DataSpoc ML lets you train, predict, and explain machine learning models directly on Parquet data stored in cloud buckets. No data movement, no separate ML infrastructure — your models run where your data already lives.

What it does

Automated feature engineering — detects column types, generates meaningful features, handles missing values.
Model selection — evaluates multiple algorithms and picks the best one for your data.
Hyperparameter tuning — optimizes model parameters automatically.
Drift monitoring — tracks model performance over time and alerts when predictions degrade.

Commercial product

DataSpoc ML is a commercial product integrated with Lens.
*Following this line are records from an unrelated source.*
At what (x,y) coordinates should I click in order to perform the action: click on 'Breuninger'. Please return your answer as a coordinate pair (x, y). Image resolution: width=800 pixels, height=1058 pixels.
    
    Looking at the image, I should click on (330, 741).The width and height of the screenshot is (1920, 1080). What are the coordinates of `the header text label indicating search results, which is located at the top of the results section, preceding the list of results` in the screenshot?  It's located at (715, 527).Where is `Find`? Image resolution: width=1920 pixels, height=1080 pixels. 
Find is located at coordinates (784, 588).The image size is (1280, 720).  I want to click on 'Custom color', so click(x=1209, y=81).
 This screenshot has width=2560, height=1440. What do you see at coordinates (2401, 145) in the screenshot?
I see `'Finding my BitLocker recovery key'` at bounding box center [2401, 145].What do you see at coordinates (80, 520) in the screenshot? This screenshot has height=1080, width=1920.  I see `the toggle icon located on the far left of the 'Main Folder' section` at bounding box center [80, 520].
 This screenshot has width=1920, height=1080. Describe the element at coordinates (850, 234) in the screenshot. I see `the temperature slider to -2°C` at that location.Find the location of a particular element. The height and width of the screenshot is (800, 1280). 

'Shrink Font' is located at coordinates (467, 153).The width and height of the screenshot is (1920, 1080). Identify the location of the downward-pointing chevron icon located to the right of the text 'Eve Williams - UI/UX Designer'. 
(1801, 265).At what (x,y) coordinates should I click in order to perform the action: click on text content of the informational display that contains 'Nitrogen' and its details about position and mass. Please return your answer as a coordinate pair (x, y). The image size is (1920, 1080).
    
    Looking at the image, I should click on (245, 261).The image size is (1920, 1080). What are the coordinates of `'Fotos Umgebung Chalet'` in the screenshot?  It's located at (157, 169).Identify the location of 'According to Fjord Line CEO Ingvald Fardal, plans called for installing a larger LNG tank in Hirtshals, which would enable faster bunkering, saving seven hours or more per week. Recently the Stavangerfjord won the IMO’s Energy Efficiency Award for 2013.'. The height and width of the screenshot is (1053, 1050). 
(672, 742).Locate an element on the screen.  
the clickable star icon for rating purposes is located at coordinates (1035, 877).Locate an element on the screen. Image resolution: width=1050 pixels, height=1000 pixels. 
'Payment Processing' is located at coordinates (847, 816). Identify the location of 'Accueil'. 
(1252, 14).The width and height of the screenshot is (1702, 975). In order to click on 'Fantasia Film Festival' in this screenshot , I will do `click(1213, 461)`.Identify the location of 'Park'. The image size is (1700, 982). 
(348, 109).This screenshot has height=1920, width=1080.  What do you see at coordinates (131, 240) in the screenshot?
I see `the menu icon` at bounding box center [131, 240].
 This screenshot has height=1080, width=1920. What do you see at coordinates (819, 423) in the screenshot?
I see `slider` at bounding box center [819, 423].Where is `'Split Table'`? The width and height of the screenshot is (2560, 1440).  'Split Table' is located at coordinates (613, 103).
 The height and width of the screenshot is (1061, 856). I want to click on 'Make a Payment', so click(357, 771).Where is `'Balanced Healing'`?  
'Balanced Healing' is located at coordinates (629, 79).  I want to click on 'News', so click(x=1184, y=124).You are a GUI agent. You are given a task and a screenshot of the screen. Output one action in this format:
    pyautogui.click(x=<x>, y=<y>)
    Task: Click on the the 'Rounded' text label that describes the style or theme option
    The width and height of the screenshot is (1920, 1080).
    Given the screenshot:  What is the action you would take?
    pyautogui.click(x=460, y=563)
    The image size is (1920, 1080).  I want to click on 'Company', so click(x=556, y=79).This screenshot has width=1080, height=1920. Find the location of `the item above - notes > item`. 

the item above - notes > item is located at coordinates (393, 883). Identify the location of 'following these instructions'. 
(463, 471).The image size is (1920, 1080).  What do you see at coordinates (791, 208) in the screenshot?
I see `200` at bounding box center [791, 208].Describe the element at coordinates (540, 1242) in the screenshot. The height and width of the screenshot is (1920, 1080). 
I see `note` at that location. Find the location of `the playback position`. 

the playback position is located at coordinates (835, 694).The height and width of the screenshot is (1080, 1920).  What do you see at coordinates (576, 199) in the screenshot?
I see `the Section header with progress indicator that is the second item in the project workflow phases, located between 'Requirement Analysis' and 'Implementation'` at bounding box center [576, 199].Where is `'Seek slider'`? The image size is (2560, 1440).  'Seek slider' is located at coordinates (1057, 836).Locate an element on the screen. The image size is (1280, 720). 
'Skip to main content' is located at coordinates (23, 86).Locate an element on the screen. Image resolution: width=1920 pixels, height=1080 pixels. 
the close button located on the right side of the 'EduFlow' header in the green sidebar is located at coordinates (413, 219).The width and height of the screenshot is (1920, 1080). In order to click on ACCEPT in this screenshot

It is accessed entirely through dataspoc-lens ml commands — there is no separate CLI to install.

To get started, contact ml@dataspoc.com.

How it connects

ML reads from the same bucket that Pipe writes to and Lens queries. The data flow is:

Pipe (ingest) → bucket/raw/ and bucket/curated/
                        ↓
                   ML (train) → bucket/ml/models/<model>/
                   ML (predict) → bucket/ml/predictions/<model>/
                        ↓
                   Lens (query) → predictions appear as SQL tables

Bucket artifacts

ML writes to two directories in the bucket:

Path	Contents
`ml/models/<model>/model.pkl`	Serialized trained model
`ml/models/<model>/features.json`	Feature definitions and transformations
`ml/models/<model>/metrics.json`	Training metrics (accuracy, AUC, RMSE, etc.)
`ml/predictions/<model>/*.parquet`	Prediction output as Parquet files

Predictions saved as Parquet are automatically discoverable by Lens and appear as queryable SQL tables.